VMware NSX-T, future couche universelle

Sep 4, 2019 | Data Center, Latest News | 0 commentaires

NSX-T, vedette de VMworld. Aujourd’hui en version 2.5, la plate-forme de virtualisation réseau est en mesure de répartir les flux au niveau applicatif.

Après NSX-V, NSX-T ! Au récent VMworld, VMware a d’emblée affiché son ambition : en faire la couche universelle qui attribue et maintient des caractéristiques réseau (adresses IP, plages accessibles, firewall jusqu’au niveau 7, etc.) à chaque serveur ou groupes de serveurs, indépendamment de leurs liaisons physiques, de leur emplacement géographique et même de leur mobilité entre un data center privé et un cloud public.

NSX connait un succès croissant. La plate-forme de virtualisation réseau de VMware est aujourd’hui active chez 13 000 clients, dont 88 % des Fortune 100. Avec NSX-T, VMware s’apprête à franchir une étape de plus : le SDN global.

Un nouveau répartiteur de charge applicatif

En mars dernier, VMware avait ajouté une centaine de fonctionnalités à la version 2.4. Par cette extension, l’éditeur s’assurait de pouvoir mieux prendre en charge les environnements hybrides et multi-cloud. Aujourd’hui, NSX-T 2.5 bénéficie en exclusivité d’un nouveau répartiteur de charge applicatif, NSX Advanced Load Balancer, hérité du rachat tout récent d’AVI Networks. Celui-ci présente la particularité de pouvoir répartir les flux au niveau applicatif, c’est-à-dire indépendamment de l’infrastructure sous-jacente (machines virtuelles, containers, serveurs bare metal), voire entre des ressources à cheval entre un data center physique et un cloud public.

NSX-T 2.5 dispose aussi d’un moteur d’analytique inédit, NSX Intelligence, qui sonde le comportement des flux de données au fil du temps, afin de mieux comprendre les activités en cours (répartition des flux, bandes passantes inadaptées, risques de sécurité, etc.) depuis la console tierce vRealize Network Insight. D’autres options suivront, a laissé entendre VMware. L’idée, d’ailleurs, serait de créer un catalogue d’options.

Compatible avec tout type d’infrastructure

Ainsi, pour la sécurité, NSX-T embarque un module spécifique, le Native Cloud Enforcement. Les politiques de sécurité sont transférées directement au cloud public par le jeu d’API mettant en place une vue commune et centralisée sur l’ensemble de l’environnement. Le logiciel est capable d’appliquer des règles s’appuyant sur le contexte ou l’identité au niveau de la couche 7 dans le firewall de la passerelle NSX Edge dans le trafic nord-sud. On notera que ces fonctions sont maintenant aussi disponibles dans les environnements KVM.

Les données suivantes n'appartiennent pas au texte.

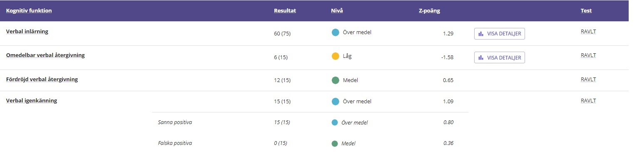The image size is (642, 152).
Task: Open Omedelbar verbal återgivning function name
Action: coord(45,55)
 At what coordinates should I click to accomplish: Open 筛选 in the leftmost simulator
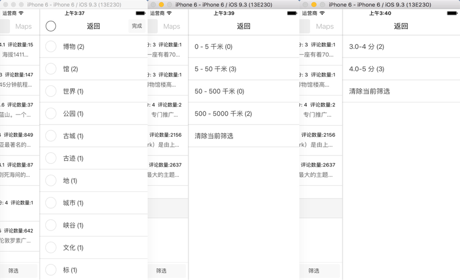pyautogui.click(x=14, y=270)
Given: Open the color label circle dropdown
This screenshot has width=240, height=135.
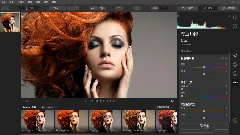Looking at the screenshot, I should pyautogui.click(x=85, y=101).
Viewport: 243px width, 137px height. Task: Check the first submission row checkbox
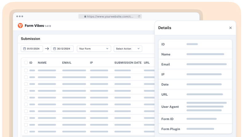(x=26, y=70)
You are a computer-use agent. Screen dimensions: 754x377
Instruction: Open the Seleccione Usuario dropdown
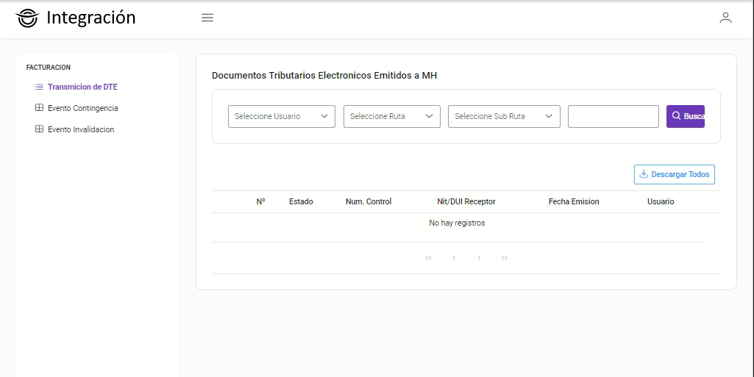pyautogui.click(x=281, y=116)
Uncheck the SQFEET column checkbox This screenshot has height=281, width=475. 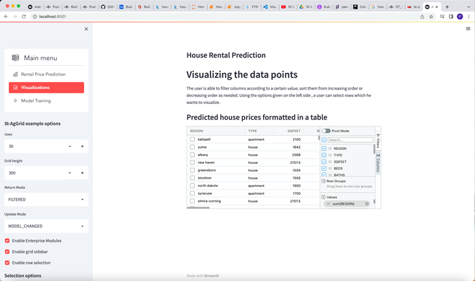click(324, 162)
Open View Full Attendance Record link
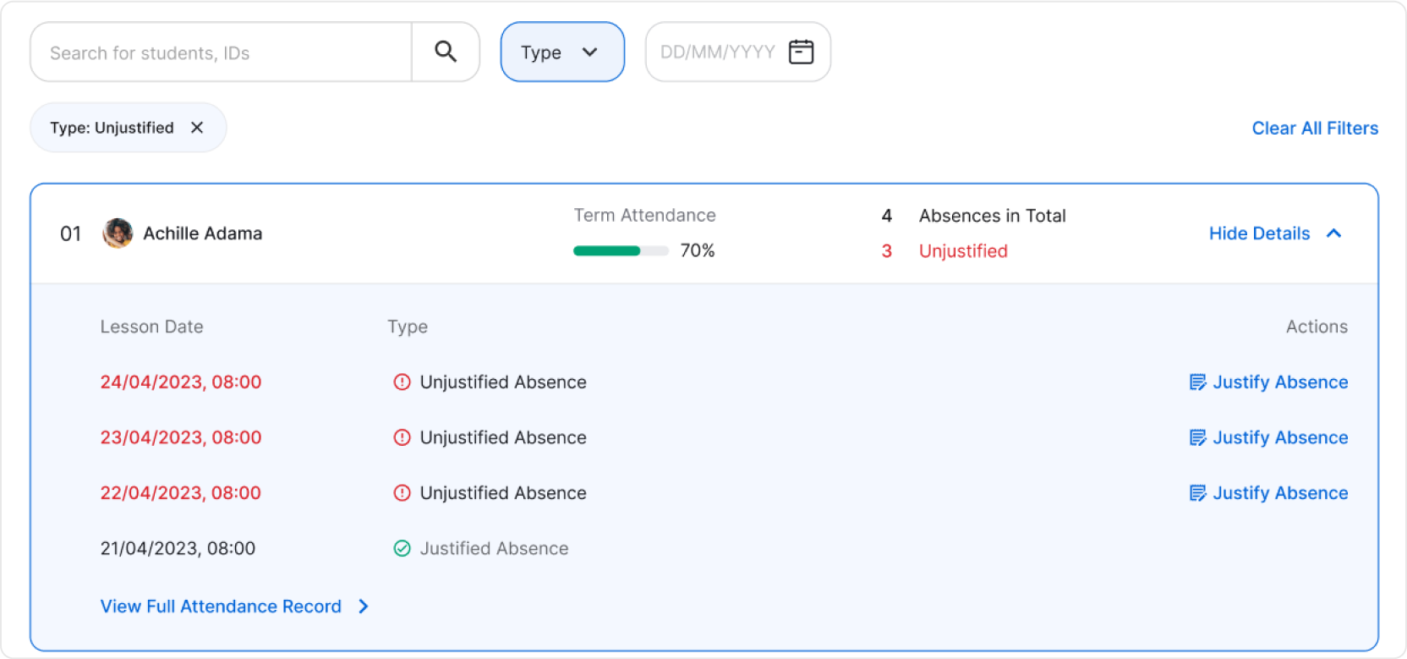The width and height of the screenshot is (1407, 659). (x=221, y=607)
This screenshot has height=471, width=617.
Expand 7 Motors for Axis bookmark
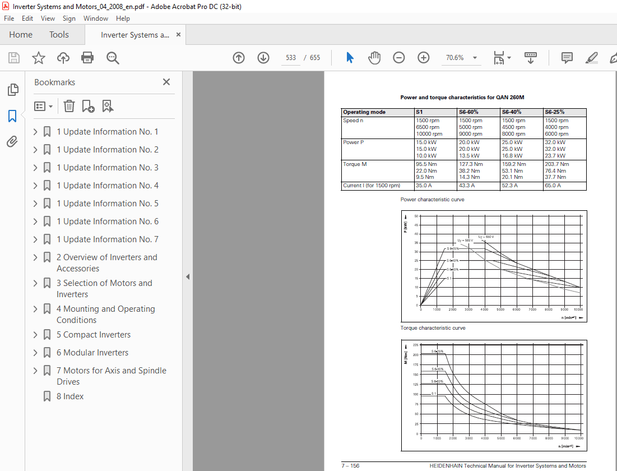coord(35,371)
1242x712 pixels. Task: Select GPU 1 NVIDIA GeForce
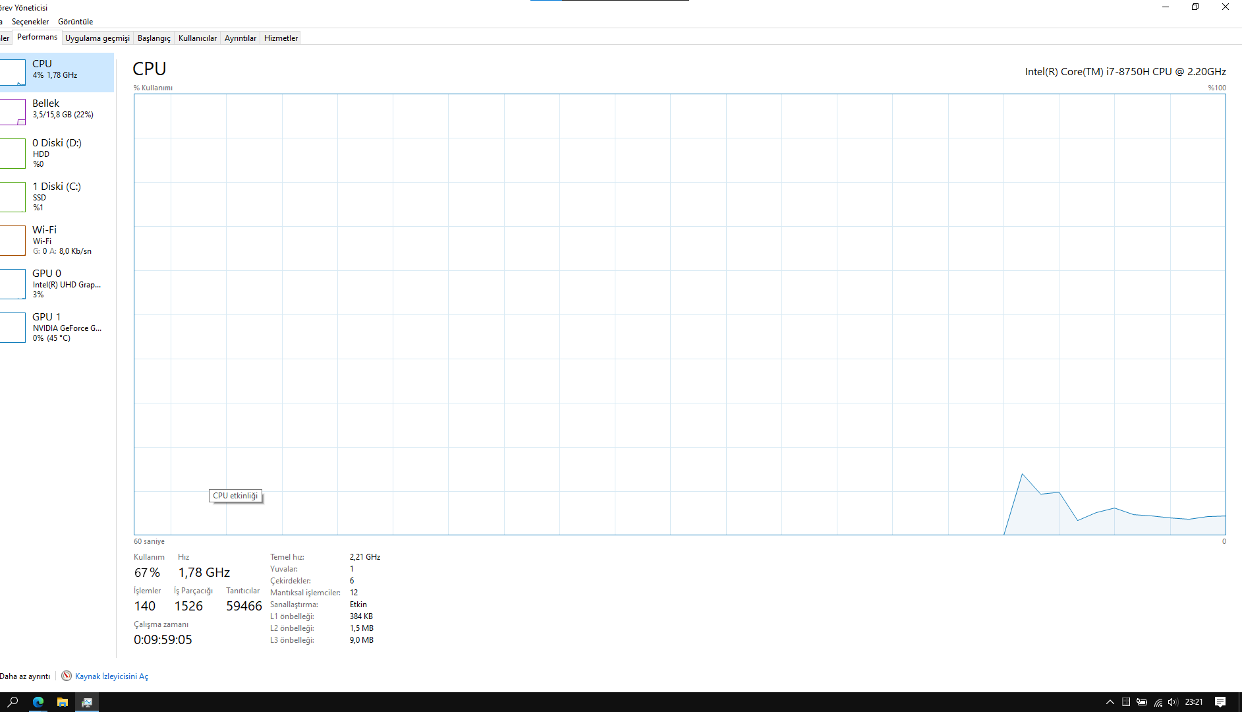57,327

L’avantage de NSX-T pour le cloud hybride est qu’il est compatible avec tout type d’infrastructures -virtualisation vSphere ou KVM, serveurs physiques, VM en cloud public, containers gérés par Kubernetes, etc. De plus, il encapsule ses caractéristiques réseau dans les paquets grâce au récent protocole GENEVE (GEneric NEtwork Virtualization Encapsulation), lequel ne nécessite pas d’infrastructure particulière par ailleurs.